--- STATED GOAL A ---
From the listing, reproduce the lines from the one holding "The height and width of the screenshot is (1000, 1000)." through the one holding "Action: click(623, 166)", both included. Give no other lines.

Q: What do you call a woman who has lost 95% of her intelligence?
A: Divorced.

5 Comments:

Blogger Stephanie said...

Q: Why do men become smarter during sex?

A: Because they are plugged into a genius.

Q: Why does it take 1 million sperm to fertilize 1 egg?

A: They won't stop for directions.

Q: Why did God put men on earth?

A: Because a vibrator can't mow the lawn.

Q: What do electric trains and breasts have in common?

A: They're intended for children, but it's the men who usually end up playing with them.

Q: Why were men given larger brains than dogs?

A: So they won't hump women's legs at cocktail parties.

Q: Why did God make men before women?

A: You need a rough draft before you have a final copy.

Q: How many men does it take to screw in a light bulb?

A: One. Men will screw anything.

--- STATED GOAL B ---
Transcribe the whole joke text word for word.

--- Entries pointing to words and elements ---
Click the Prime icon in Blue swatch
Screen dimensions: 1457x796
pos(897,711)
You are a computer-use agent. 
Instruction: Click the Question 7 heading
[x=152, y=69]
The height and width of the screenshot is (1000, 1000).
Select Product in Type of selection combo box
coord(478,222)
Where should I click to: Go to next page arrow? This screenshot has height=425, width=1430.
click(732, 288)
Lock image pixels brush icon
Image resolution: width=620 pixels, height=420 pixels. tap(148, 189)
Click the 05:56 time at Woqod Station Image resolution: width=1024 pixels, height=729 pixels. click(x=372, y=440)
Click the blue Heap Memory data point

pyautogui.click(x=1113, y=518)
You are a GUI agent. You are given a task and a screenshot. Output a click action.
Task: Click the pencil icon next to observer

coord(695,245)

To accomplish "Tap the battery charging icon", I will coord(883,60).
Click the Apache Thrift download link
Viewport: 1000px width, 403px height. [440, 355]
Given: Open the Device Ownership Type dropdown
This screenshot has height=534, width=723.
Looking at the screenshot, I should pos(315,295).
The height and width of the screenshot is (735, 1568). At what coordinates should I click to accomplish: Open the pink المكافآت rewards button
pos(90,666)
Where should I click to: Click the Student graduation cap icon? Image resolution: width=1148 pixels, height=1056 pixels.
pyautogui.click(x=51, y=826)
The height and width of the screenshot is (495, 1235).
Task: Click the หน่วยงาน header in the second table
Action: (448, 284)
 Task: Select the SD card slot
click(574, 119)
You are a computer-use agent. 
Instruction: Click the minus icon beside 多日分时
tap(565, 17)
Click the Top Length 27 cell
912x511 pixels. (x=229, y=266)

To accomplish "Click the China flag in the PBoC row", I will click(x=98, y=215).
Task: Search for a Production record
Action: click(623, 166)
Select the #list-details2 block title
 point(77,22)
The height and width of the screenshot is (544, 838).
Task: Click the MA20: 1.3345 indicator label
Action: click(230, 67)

--- EXERCISE ANSWER A ---
The height and width of the screenshot is (1000, 1000).
Select Product in Type of selection combo box
coord(478,222)
Where should I click to: Go to next page arrow? This screenshot has height=425, width=1430.
click(732, 288)
Lock image pixels brush icon
Image resolution: width=620 pixels, height=420 pixels. tap(148, 189)
Click the 05:56 time at Woqod Station Image resolution: width=1024 pixels, height=729 pixels. click(x=372, y=440)
Click the blue Heap Memory data point

pyautogui.click(x=1113, y=518)
You are a GUI agent. You are given a task and a screenshot. Output a click action.
Task: Click the pencil icon next to observer

coord(695,245)

To accomplish "Tap the battery charging icon", I will coord(883,60).
Click the Apache Thrift download link
Viewport: 1000px width, 403px height. [440, 355]
Given: Open the Device Ownership Type dropdown
This screenshot has height=534, width=723.
Looking at the screenshot, I should pos(315,295).
The height and width of the screenshot is (735, 1568). At what coordinates should I click to accomplish: Open the pink المكافآت rewards button
pos(90,666)
Where should I click to: Click the Student graduation cap icon? Image resolution: width=1148 pixels, height=1056 pixels.
pyautogui.click(x=51, y=826)
The height and width of the screenshot is (495, 1235).
Task: Click the หน่วยงาน header in the second table
Action: (448, 284)
 Task: Select the SD card slot
click(574, 119)
You are a computer-use agent. 
Instruction: Click the minus icon beside 多日分时
tap(565, 17)
Click the Top Length 27 cell
912x511 pixels. (x=229, y=266)

To accomplish "Click the China flag in the PBoC row", I will click(x=98, y=215).
Task: Search for a Production record
Action: click(623, 166)

--- EXERCISE ANSWER B ---
Q: What do you call a woman who has lost 95% of her intelligence?
A: Divorced.

5 Comments:

Blogger Stephanie said...

Q: Why do men become smarter during sex?

A: Because they are plugged into a genius.

Q: Why does it take 1 million sperm to fertilize 1 egg?

A: They won't stop for directions.

Q: Why did God put men on earth?

A: Because a vibrator can't mow the lawn.

Q: What do electric trains and breasts have in common?

A: They're intended for children, but it's the men who usually end up playing with them.

Q: Why were men given larger brains than dogs?

A: So they won't hump women's legs at cocktail parties.

Q: Why did God make men before women?

A: You need a rough draft before you have a final copy.

Q: How many men does it take to screw in a light bulb?

A: One. Men will screw anything.